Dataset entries
------------------------------------

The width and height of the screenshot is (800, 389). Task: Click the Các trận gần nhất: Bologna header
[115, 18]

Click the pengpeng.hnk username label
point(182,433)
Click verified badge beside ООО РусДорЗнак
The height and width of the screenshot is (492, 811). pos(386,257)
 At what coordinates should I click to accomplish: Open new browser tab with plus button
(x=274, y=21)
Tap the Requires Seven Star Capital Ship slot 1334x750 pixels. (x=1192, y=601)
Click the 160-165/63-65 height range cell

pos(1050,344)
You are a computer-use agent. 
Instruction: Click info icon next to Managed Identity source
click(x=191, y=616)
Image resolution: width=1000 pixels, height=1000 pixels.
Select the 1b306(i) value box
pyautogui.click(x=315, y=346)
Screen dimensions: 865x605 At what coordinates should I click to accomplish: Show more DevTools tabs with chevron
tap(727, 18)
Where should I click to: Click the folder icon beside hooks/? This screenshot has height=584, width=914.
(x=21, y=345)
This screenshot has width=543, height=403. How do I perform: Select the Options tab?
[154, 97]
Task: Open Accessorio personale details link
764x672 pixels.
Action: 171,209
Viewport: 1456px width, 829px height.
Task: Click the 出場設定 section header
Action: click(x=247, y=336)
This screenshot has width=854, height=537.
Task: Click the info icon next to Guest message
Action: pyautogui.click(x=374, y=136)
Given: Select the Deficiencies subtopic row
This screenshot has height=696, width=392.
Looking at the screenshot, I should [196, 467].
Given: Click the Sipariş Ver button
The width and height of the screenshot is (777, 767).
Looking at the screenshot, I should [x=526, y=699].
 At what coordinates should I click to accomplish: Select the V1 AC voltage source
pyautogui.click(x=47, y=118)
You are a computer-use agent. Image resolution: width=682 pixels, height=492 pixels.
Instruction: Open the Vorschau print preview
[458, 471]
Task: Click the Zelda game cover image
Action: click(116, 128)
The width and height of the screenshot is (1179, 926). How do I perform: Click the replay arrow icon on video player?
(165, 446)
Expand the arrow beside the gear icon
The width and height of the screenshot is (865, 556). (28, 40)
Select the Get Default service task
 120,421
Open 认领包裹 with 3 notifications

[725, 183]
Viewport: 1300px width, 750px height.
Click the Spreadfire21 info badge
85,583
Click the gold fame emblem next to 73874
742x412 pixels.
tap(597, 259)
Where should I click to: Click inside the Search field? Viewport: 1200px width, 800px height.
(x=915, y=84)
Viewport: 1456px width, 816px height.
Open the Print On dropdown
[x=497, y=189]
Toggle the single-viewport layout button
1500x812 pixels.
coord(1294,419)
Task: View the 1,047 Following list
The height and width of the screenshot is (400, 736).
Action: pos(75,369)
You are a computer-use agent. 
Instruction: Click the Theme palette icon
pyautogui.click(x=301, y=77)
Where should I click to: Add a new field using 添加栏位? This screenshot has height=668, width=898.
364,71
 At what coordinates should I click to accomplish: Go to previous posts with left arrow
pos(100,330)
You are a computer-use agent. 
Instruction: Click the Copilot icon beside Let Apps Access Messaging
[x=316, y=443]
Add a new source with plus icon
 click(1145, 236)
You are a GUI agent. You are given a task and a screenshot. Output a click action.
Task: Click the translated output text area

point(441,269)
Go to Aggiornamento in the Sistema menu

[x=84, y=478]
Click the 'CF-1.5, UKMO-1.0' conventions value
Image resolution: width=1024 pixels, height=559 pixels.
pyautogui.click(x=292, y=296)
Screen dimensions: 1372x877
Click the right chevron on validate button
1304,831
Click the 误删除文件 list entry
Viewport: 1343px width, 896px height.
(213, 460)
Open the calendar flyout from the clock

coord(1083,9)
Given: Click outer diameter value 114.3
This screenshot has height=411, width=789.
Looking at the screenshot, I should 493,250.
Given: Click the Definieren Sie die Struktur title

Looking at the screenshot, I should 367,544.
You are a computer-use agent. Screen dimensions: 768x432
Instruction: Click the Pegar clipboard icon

------------------------------------

• Problem description
With the first line being the one containing "Expand the arrow beside the gear icon" and the last line the one containing "Viewport: 1300px width, 750px height.", transcribe exactly the lines above that fall in that range.

• Answer below
Expand the arrow beside the gear icon
The width and height of the screenshot is (865, 556). (28, 40)
Select the Get Default service task
 120,421
Open 认领包裹 with 3 notifications

[725, 183]
Viewport: 1300px width, 750px height.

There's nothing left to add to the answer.